What is ferritin? What does it do?

• A protein expressed within cells

• Its role is to sequester (bind to) iron so that it is not harmful to the cell

• When iron is bound to ferritin, it is no longer dangerous

• In high iron conditions, you want a LOT of ferritin

Ferritin regulation explained

• Ferritin has 2 IREs (iron responsive elements) in the 5’ UTR (untranslated region) of the mRNA

• When the intracellular iron conditions are low, IRE-BP becomes activated and covers the 2 IREs

• This strong interaction between the IREs and IRE-BPs blocks the translation of the ferritin mRNA (since we do not need much ferritiin)

C. elegans as a model to study how our body knows when to grow

• C. elegans has 4 larval stages, and then adulthood

• Every larval stage has unique characteristics

• lin-4 is a mutant that made the C. elegans keep repeating larval stage one → never moving onto stage 2 → never becoming an adult

• How do animals make the switch between growth stages?

• lin-14 is a different mutant that allowed growth to proceed, but there was one version that acted similarly to lin-4

• This abnormal lin-14 and lin-4 have to be connected in some way?

• Investigators discovered that what was correcting the lin-4 to act normally was an RNA

• This mRNA was initially folded into a 62 long sequence with bumps, and was later cut down to a 22 long mRNA called lin-4

• One lin-14 unit that didnt act correctly made an mRNA that did not have a UTR

• In a wild type lin-14, there are many sites in the 3’ UTR that are imperfect antisense sites to lin-4

• lin-4 probably interacts in an imperfect way to these sites in the lin-14 to somehow destabilize it OR block its translation.
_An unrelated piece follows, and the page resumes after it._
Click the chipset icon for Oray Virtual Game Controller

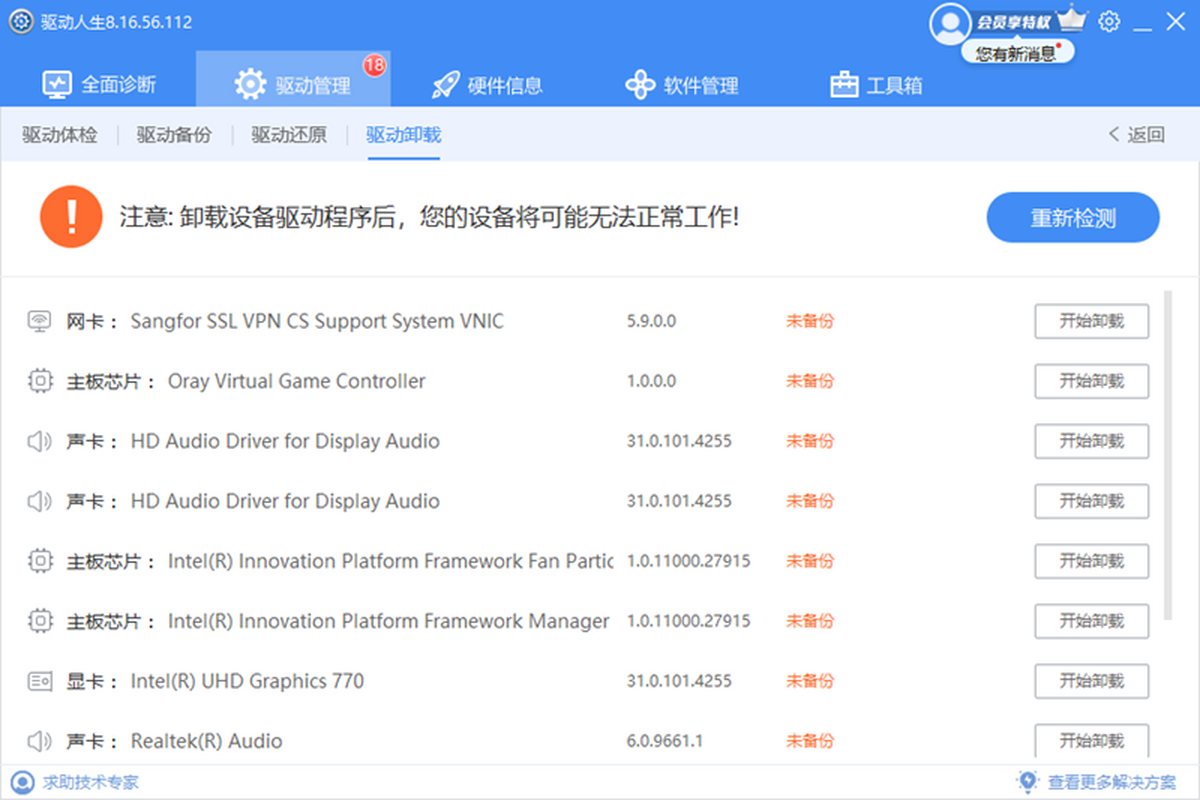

By doing this, the animal uses this as a trigger to jump into the next larval stage

microRNAs (miRNA) & their pathway (Dicer included)

• Transcribed by RNA polymerase II & capped

• They first form as a primary-miRNA in the nucleus, then are exported via Exportin5 through the nuclear pore complex to the cytoplasm

• Once in the cytoplasm, they encounter an RNAse III like enzyme, known as Dicer

• Dicer chops the pre-miRNA into small miRNA fragments,which are then incorporated into the miRNA-induced silencing complex (miRISC). These miRNAs guide RISC to target mRNAs, leading to their degradation or inhibition of translation.